Qué hip es tomarse una cerveza en el metro de Berlín mientras suben y bajan los fiesteros víctimas de una ciudad que no duerme. Bajarse uno también, quizá en la parada Warschauer Strasse (la calle de Varsovia) y caminar como si nadie nos esperara en casa, andar como si no hubiese camino. Atravesar entonces el puente sobre Revaler Strasse (como si estuviésemos en el París de Cortázar convertido en el Berlín de Isherwood –atrás y adelante en el tiempo–) mientras un calamar gigante, neón y psicodélico nos enreda en sus tentáculos y nos baja del puente. Entonces nos rendimos al destino y nos internamos en la calle Revaler, una vitrina donde se alinean, como esperando clientes, decenas de discotecas como oscuridades palpitantes donde un Mexikaner ( de tequila, chili y tomate) se incendia de luz roja, arrancándonos de la racionalidad individualista de la vida contemporánea.

Mientras el inconsciente colectivo, tribal, se entrega al recuerdo de los tambores alrededor del fuego del ser ancestral, nos dejamos ir en la embriaguez de la turba, del movimiento, de la entrega irracional a la noche: Urban Spree, Cassiopeia, Astra, Circo Suicida, los clubes como bocas abiertas del mismo rostro: Revaler Strasse 99. Como si de repente en una misma esquina del parque hubieran aparecido de la mañana a la noche, por obra de magia, columpios, resbaladeras y subeibajas para adultos, en esa esquina del añorado parque, un poco oxidados, con basura tirada por todas partes, nuestros jueguitos. ¿A quién le importa la mugre o le espanta la nostalgia cuando ya adulto se sorprende volviendo a ser niño?

¿A quién le asusta entonces hacer una fila de tres horas en el Berghain, el templo de la música electrónica, la institución del tecno, para que un bouncer de cara tatuada te mande a casa por ordinario, porque está convencido de que solo quienes llevan el alma en el estilo saben cómo farrear? Si te miraron mal en la puerta del Berghain te vas a cualquiera de las otras decenas de discotecas y bares y te desatas hasta que te sorprenda la luz y el aire fresco de la mañana. Como un trompo impulsado por los largos brazos de un pulpo. Entonces dejas de rotar sobre ti mismo y te lanzas, como si no tuvieras nada que perder, como si el día, como si la vida ya estuviese perdida de todos modos, a las calles de Friedrichshain, de Kreuzberg, de Mitte, de Wedding. Te lanzas con todos los perdidos, con los que no se apuntaron los horarios y no saben ajustar su hora a la hora de los relojes suizos, a consecuencia de lo cual terminan desayunando antes de irse a dormir. Desayunan cuscús o cebiche peruano, pizza o Bratwurst, croissant y café, club mate o una cerveza Berliner Kindl: la comida del mundo, la que sale de las ollas de los migrantes (los verdaderos berlineses: los que llegaron).

### Problemas por resolver
A) Enumera los barrios de Berlín a cuyas calles, según el texto sobre la noche berlinesa, uno se lanza al dejar de girar sobre sí mismo.
B) Según el texto sobre la noche berlinesa, ¿cuánto dura la fila que se hace en el Berghain?
C) Prosigue el texto sobre la noche berlinesa a partir del punto en que termina.
El material no tiene ningún papel en esto.

### Datos proporcionados
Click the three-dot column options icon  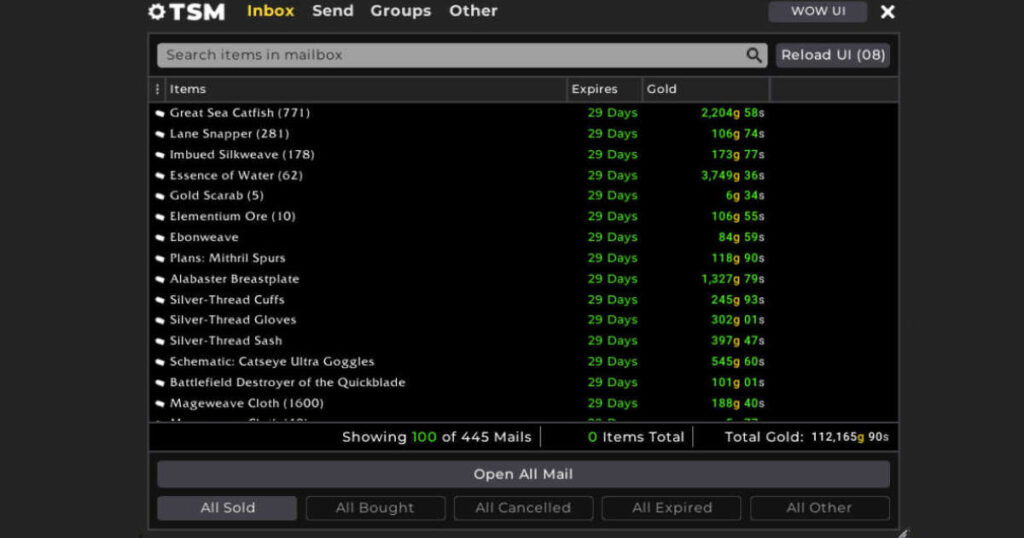click(157, 89)
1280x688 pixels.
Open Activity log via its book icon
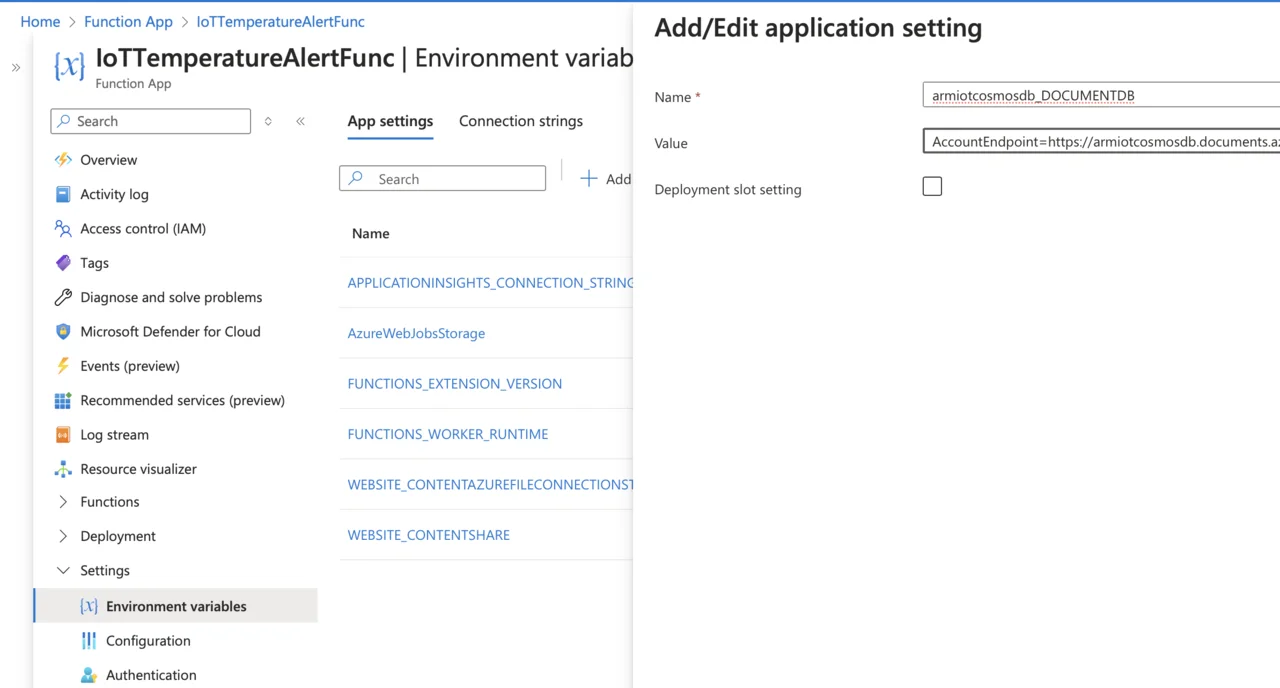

### Respuestas por tarea
A) Friedrichshain, Kreuzberg, Mitte y Wedding.

B) Tres horas.

C)
La noche se mudó de horario: se duerme de 9 a 17:00. Y al levantarse con el sol crepuscular (tan mezquino a estas alturas del globo) a uno le agarra la melancolía y entonces decide llevársela al lago y ahogarla bajo el agua fresca. Se empaca la toalla, el fernet con cola y se larga uno a nadar a cualquier lago de Berlín: a Wannsee, por ejemplo, mientras las familias ya están regresando a casa y le tiran al paso unas monedas a la chica de los hula-hulas, una serpiente que se confunde con sus aros en un mismo loop: de sus brazos y piernas ondulantes le surgen dos, tres, cuatro hula-hulas que enloquecidos orbitan abrazados a su cuerpo.

La luz del lago Wann cree que el agua es aceite, es arcoíris, así que merodea por su superficie disfrazándose cada tanto de un color distinto, cada minuto un nuevo disfraz. Enamorada del rosa, kitsch como el punkero feliz del metro, el que se bajó en Alexanderplatz con botas Doc Martens pero blancas, con chompa de seda estampada de flores, con cresta rosa: luz enamorada del rosa, el color de la tarde berlinesa desmiente a la historia. Como si Hitler nunca hubiera puesto en marcha la “solución final a la cuestión judía” a orillas de ese mismo lago el 20 de enero de 1942, como si Berlín no estuviera sembrado de búnkeres, de macabras historias marca Segunda Guerra Mundial. Nadamos.

A los turistas en Berlín no les queda más remedio que pasar la mañana perdiendo la fe en la humanidad mientras visitan el Museo Judío de Berlín, la tarde procurando comprender los obscenos mecanismos del poder en Checkpoint Charly (el histórico paso entre el Berlín Oriental y Occidental, donde más de un espía se dejó el sombrero) y la noche en un éxtasis místico de bar en bar, de concierto en concierto, de fiesta en fiesta, perdidos entre la marea de escenas y estilos, en la libertad absoluta de ser, vestir y provenir.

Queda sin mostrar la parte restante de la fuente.